_EXERCISE TASK_
Copy out the lines of the source records word for word, starting at the line containing "Select the 涨跌停趋势" and ending at the line containing "click(x=452, y=182)", both included.

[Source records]
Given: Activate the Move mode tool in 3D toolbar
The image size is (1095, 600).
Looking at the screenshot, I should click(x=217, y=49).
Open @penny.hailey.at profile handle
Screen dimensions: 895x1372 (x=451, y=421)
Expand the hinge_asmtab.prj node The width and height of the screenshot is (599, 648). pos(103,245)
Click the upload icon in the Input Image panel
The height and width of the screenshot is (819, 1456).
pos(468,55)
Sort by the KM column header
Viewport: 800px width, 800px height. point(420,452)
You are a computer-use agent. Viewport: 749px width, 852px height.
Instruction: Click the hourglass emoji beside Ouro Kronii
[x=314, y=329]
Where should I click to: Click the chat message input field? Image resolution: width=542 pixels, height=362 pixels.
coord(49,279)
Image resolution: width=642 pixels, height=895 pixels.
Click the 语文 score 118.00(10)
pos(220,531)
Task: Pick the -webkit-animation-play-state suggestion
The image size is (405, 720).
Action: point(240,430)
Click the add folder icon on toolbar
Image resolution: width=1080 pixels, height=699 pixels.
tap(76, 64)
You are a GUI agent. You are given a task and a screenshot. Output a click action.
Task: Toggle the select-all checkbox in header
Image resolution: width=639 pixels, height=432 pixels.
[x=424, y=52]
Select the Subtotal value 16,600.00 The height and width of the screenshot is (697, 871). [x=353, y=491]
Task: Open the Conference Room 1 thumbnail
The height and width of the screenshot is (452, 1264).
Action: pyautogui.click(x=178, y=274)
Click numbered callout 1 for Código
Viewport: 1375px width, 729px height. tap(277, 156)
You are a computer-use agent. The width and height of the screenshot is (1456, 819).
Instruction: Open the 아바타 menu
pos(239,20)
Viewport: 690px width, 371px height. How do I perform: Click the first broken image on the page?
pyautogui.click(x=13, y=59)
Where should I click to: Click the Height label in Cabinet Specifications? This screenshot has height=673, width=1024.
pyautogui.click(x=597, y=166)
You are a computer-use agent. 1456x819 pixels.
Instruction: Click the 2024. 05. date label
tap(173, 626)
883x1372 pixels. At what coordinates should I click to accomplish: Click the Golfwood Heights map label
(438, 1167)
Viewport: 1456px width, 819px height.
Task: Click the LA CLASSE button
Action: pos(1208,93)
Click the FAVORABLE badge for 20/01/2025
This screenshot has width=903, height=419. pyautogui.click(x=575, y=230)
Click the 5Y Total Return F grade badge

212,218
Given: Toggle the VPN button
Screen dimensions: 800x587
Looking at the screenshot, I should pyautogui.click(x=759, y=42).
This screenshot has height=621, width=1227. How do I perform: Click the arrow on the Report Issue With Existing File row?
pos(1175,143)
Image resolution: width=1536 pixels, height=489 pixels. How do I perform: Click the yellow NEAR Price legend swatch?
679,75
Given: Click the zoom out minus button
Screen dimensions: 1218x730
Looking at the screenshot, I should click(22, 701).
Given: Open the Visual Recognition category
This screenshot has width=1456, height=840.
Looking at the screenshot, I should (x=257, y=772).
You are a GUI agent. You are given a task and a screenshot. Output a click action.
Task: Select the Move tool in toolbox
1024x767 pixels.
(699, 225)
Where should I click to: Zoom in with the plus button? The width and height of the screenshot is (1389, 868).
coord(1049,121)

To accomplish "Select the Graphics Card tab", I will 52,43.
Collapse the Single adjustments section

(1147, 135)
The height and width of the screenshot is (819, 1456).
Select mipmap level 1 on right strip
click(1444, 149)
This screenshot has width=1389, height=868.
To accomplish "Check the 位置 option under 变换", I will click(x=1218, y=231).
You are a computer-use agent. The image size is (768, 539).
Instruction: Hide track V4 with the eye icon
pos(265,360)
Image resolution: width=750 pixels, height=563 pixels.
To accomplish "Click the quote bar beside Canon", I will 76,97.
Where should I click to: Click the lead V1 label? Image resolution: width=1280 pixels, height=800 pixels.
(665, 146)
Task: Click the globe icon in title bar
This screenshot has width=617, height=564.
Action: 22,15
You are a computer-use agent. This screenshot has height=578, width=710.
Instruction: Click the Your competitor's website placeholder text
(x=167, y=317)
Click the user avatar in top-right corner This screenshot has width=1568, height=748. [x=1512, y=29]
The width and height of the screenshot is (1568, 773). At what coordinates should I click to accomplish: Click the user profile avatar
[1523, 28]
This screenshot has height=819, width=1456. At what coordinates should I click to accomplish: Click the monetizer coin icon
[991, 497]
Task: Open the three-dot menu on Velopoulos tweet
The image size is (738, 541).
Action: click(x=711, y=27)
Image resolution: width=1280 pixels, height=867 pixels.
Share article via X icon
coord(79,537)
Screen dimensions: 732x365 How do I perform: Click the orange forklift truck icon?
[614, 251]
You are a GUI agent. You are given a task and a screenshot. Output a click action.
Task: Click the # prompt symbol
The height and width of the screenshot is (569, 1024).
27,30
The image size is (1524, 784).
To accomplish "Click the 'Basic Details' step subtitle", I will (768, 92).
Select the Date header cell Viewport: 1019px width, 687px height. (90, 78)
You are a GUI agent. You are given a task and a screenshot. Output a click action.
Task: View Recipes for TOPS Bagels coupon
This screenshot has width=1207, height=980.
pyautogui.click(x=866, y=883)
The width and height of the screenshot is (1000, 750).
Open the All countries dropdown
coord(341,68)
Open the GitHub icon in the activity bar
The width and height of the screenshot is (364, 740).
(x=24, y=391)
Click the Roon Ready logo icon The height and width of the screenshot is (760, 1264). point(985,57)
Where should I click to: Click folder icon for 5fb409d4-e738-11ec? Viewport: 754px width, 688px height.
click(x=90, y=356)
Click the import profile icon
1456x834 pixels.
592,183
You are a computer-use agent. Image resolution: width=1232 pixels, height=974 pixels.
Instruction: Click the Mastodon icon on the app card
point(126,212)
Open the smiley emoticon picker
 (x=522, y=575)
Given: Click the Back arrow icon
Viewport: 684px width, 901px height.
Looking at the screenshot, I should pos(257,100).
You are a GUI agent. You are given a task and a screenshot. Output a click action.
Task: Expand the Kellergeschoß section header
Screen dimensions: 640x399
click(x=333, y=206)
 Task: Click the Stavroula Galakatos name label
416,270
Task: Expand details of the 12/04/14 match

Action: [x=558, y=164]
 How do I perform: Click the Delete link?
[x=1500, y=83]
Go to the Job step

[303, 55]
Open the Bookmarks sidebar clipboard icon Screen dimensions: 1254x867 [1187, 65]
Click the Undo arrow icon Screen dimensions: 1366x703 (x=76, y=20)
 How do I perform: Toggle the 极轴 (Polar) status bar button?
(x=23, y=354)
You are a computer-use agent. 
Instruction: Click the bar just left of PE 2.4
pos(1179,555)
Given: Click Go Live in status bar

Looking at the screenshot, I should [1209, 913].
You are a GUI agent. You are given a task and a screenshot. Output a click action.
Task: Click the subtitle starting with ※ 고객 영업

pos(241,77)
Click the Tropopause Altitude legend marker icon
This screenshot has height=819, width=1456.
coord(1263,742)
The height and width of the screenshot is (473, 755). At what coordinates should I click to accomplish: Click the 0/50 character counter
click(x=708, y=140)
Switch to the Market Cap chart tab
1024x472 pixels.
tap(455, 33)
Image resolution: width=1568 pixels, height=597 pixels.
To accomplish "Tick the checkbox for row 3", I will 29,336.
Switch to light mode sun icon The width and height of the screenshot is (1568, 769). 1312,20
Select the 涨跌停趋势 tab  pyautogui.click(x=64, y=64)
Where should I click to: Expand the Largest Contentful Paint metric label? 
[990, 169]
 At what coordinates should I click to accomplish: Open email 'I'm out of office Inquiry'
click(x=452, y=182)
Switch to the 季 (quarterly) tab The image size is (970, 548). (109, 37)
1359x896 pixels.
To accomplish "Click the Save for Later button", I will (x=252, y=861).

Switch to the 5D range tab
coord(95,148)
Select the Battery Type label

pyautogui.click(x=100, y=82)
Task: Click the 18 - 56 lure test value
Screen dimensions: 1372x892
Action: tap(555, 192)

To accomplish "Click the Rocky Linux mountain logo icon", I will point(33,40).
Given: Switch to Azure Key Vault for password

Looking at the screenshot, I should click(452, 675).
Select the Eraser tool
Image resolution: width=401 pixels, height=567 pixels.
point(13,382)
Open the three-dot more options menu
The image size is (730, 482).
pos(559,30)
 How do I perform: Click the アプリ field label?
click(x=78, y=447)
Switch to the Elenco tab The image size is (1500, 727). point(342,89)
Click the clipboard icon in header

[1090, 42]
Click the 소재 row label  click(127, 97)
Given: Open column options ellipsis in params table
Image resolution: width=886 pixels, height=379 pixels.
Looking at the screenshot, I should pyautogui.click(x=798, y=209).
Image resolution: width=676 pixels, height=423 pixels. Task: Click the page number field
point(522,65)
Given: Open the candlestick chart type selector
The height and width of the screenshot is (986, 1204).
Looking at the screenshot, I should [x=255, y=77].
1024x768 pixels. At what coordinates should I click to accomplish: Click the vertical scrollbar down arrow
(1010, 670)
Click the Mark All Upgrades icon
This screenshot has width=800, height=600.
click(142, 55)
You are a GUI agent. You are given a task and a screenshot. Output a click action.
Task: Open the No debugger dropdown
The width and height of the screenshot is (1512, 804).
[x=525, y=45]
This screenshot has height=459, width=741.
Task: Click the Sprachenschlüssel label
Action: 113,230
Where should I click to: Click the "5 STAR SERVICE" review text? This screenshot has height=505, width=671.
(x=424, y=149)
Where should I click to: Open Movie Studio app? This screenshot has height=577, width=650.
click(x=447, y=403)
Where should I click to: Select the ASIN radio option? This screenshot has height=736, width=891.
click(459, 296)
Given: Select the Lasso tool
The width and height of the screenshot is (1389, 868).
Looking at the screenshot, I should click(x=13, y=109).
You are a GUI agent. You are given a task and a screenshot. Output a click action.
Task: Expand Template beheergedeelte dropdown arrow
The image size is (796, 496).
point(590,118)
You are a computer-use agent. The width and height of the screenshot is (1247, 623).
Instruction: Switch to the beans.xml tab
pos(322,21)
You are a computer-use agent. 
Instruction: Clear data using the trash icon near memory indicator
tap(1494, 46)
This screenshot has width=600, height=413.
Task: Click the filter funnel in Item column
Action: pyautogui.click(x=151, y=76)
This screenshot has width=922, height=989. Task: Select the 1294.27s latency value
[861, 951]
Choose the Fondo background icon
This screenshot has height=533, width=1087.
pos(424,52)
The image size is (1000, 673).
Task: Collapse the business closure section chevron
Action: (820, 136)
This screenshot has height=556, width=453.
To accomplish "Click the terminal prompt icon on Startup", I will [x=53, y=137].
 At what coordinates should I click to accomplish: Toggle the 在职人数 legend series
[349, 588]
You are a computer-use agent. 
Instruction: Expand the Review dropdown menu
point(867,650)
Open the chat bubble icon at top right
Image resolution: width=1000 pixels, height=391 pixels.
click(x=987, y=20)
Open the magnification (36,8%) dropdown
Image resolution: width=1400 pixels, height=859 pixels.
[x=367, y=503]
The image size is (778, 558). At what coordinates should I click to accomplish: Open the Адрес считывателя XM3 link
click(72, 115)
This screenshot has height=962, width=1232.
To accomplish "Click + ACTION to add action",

_COMPLETE OUTPUT_
Select the 涨跌停趋势 tab  pyautogui.click(x=64, y=64)
Where should I click to: Expand the Largest Contentful Paint metric label? 
[990, 169]
 At what coordinates should I click to accomplish: Open email 'I'm out of office Inquiry'
click(x=452, y=182)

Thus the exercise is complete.